Models are downloaded from HuggingFace on first use. Use huggingface-cli download to pre-download:

huggingface-cli download mlx-community/whisper-large-v3-mlx
huggingface-cli download mlx-community/Kokoro-82M-bf16

Out of memory

Use smaller models or 4-bit quantized versions:

  • whisper-small-mlx instead of whisper-large-v3-mlx
  • Kokoro-82M-4bit instead of Kokoro-82M-bf16
  • sam-audio-small instead of sam-audio-large

Kokoro multilingual bug (mlx-audio 0.2.9)

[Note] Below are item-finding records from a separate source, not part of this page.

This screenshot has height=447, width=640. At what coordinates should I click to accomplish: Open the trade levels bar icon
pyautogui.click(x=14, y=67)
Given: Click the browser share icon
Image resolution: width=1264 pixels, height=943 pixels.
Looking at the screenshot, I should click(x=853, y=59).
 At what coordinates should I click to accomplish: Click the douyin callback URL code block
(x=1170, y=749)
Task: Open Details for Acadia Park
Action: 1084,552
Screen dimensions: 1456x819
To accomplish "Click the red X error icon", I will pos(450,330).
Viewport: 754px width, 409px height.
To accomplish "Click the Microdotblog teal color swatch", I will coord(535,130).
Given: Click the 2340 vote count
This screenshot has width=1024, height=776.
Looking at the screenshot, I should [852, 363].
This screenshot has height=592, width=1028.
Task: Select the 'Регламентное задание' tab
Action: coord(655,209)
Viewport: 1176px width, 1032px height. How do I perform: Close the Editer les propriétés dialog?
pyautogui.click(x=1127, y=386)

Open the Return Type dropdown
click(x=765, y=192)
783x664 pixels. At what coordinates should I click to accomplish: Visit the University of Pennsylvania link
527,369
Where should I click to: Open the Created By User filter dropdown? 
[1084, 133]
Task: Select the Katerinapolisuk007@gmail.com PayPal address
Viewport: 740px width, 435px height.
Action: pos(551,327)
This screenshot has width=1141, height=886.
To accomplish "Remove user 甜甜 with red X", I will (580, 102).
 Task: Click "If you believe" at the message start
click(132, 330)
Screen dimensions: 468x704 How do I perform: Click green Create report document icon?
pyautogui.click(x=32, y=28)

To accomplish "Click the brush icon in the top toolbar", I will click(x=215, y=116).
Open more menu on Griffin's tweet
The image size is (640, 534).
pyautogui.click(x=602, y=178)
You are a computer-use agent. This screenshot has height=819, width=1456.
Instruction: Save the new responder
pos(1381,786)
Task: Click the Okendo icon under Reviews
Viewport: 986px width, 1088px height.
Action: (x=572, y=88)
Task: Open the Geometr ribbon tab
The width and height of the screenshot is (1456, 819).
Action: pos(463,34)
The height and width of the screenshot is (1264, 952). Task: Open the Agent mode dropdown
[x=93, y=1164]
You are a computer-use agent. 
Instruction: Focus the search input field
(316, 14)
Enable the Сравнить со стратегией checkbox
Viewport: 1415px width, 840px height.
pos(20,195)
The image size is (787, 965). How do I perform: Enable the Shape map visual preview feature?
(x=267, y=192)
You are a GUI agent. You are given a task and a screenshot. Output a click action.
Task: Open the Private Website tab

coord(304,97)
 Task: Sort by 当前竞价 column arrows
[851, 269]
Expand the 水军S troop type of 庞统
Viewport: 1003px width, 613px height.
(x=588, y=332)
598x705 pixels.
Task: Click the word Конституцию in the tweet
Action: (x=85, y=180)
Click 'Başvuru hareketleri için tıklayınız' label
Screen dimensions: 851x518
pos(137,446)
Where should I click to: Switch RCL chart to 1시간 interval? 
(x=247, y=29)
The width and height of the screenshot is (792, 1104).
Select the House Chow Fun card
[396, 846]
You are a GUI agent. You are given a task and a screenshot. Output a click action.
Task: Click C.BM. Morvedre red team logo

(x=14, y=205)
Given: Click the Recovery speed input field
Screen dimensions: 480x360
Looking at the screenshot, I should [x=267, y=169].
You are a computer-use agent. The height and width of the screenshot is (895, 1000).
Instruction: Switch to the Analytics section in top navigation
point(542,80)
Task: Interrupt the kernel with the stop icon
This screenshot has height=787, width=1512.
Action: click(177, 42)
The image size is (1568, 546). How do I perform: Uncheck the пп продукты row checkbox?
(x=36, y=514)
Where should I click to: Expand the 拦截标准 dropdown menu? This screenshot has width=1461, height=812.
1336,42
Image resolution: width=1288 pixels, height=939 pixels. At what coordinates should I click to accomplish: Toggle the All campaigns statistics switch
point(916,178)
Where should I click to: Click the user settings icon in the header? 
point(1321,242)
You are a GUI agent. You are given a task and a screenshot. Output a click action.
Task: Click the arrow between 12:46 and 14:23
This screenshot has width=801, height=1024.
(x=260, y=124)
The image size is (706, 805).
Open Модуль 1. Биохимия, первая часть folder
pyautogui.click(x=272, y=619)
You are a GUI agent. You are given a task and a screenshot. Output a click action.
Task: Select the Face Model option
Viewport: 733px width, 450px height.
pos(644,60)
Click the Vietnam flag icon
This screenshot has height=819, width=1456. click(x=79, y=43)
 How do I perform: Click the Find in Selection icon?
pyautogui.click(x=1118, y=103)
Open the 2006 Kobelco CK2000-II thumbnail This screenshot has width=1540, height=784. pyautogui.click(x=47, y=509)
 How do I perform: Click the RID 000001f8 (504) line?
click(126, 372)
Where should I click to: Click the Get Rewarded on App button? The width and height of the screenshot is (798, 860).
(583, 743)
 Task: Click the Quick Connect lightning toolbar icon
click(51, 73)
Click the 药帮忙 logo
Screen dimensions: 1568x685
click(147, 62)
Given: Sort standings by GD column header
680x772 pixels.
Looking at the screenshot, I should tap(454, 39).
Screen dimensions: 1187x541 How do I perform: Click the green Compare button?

If you get ValueError: too many values to unpack when using non-English languages (Spanish, Chinese, Japanese, etc.) with Kokoro, apply this fix:

# Fix for mlx_audio/tts/models/kokoro/pipeline.py line 443
# Change:
#     ps, _ = self.g2p(chunk)
# To:
g2p_result = self.g2p(chunk)
ps = g2p_result[0] if isinstance(g2p_result, tuple) else g2p_result

One-liner fix:

python -c "
import os
path = os.path.join(os.path.dirname(__import__('mlx_audio').__file__), 'tts/models/kokoro/pipeline.py')
with open(path, 'r') as f: content = f.read()
old = '                    ps, _ = self.g2p(chunk)'
new = '''                    # Fix: handle both tuple (en) and string (zh/ja/es) returns from g2p
                    g2p_result = self.g2p(chunk)
                    ps = g2p_result[0] if isinstance(g2p_result, tuple) else g2p_result'''
if old in content:
    with open(path, 'w') as f: f.write(content.replace(old, new))
    print('Fix applied!')
"

This bug occurs because English g2p returns a tuple (phonemes, tokens) while other languages return just a string.